Lastly, a list of things that would need to happen in order to salvage the situation, at least somewhat.
But this is magical fairy land stuff:

  1. Make the engine open-source. Better: Free and open source. Without this, none of the other things will ever matter because we can’t fix engine-level stuff.

  2. Rework the entire editor with the community’s help.
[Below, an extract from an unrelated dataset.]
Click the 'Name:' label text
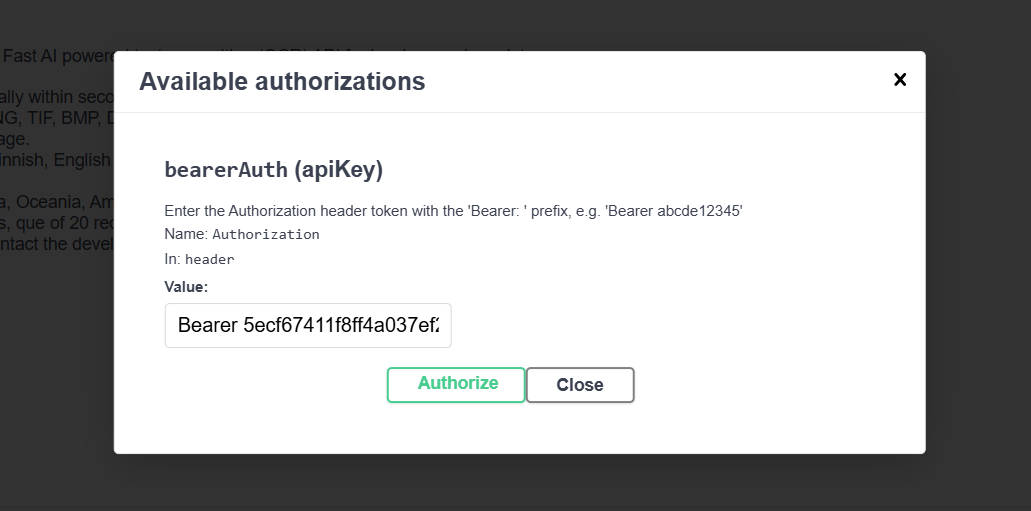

  3. Finish DOTS, polish & integrate it into the new editor.

  4. ???

  5. Profit

2 Likes

How about this for a lightweight runner: You run run_build.py and it creates a build and launches your game. Unfortunately, I don’t know how you could get your debugger to auto-attach.

#! /usr/bin/env python3
# run_build.py

# Build and launch a Unity project
# Get your editor to call this in a way where you can see its output.

import os
import pprint
import subprocess

unity_exe = 'c:/Program Files/Unity/Hub/Editor/2020.3.12f1/Editor/Unity.exe'
project_root = 'c:/code/bug-repro/'
logfile = os.path.join(project_root, 'build.log')
args = [
    unity_exe,
    "-projectPath", project_root,
    "-batchmode",
    "-logFile", logfile,
    "-executeMethod", "Builder.Build",
    "-quit"
]
# Could use command arg for building to avoid any C# code, but it requires you
# set the appropriate scenes and configuration (scripts only, etc) in
# File > Build Settings and it doesn't seem to be any faster.
# args = [
#     unity_exe,
#     "-projectPath", project_root,
#     "-batchmode",
#     "-buildWindows64Player", "c:/code/Builds/gamebuild/game.exe",
#     "-logFile", logfile,
#     "-quit"
# ]

pprint.pprint(args)

is_error = False
try:
    subprocess.check_call(
        args,
        cwd=project_root,
        universal_newlines=True,
    )
except subprocess.CalledProcessError:
    is_error = True

with open(logfile) as f:
    print()
    print(logfile)
    print()
    start_of_interesting_log = "-- Build Starting --"
    end_of_interesting_log = "-- Build Complete --"
    can_print = is_error
    for line in f:
        can_print = can_print or start_of_interesting_log in line
        if can_print:
            can_print = end_of_interesting_log not in line
            print(line, end='')
// Put this in Assets/Scripts/Editor/Builder.cs

using UnityEngine;
using UnityEditor;

public static class Builder
{
    // Possibly this could be done with -buildWindows64Player, but we can do
    // more build prep from inside Unity code here (building asset bundles,
    // etc).
    public static void Build()
    {
        Debug.Log("-- Build Starting --");
        var buildPlayerOptions = new BuildPlayerOptions();
        // Make this list as short as possible to make faster builds. You could
        // filter EditorBuildSettings.scenes instead of listing scenes here.
        buildPlayerOptions.scenes = new[] {
            "Assets/Scenes/SampleScene.unity",
        };
        // You could generate a .cs file that contains this path from run_build.py.
        buildPlayerOptions.locationPathName = "c:/code/Builds/gamebuild/game.exe";
        buildPlayerOptions.target = BuildTarget.StandaloneWindows;
        buildPlayerOptions.options = BuildOptions.Development | BuildOptions.AutoRunPlayer | BuildOptions.AllowDebugging;
        if (System.IO.File.Exists(buildPlayerOptions.locationPathName))
        {
            // disable this line if you make asset changes.
            buildPlayerOptions.options |= BuildOptions.BuildScriptsOnly | BuildOptions.PatchPackage;
        }

        var report = BuildPipeline.BuildPlayer(buildPlayerOptions);
        var summary = report.summary;

        // This duration doesn't include Unity startup time. For me, that's about 10 seconds.
        var duration = summary.buildEndedAt - summary.buildStartedAt;

        Debug.Log($"Build {summary.result} after {duration.Seconds} seconds\n"+"-- Build Complete --");
    }
}

You could easily make this a lot fancier so the python generates a .cs file for any constants that should be used by Build() and to take arguments instead of hard coding paths.

On a nearly empty project and a pretty good computer, the first build takes 25 seconds and subsequent builds take 15 seconds (because of PatchPackage). That’s pretty long, but may be preferable to using the editor. And if Unity improves startup time, then everyone benefits!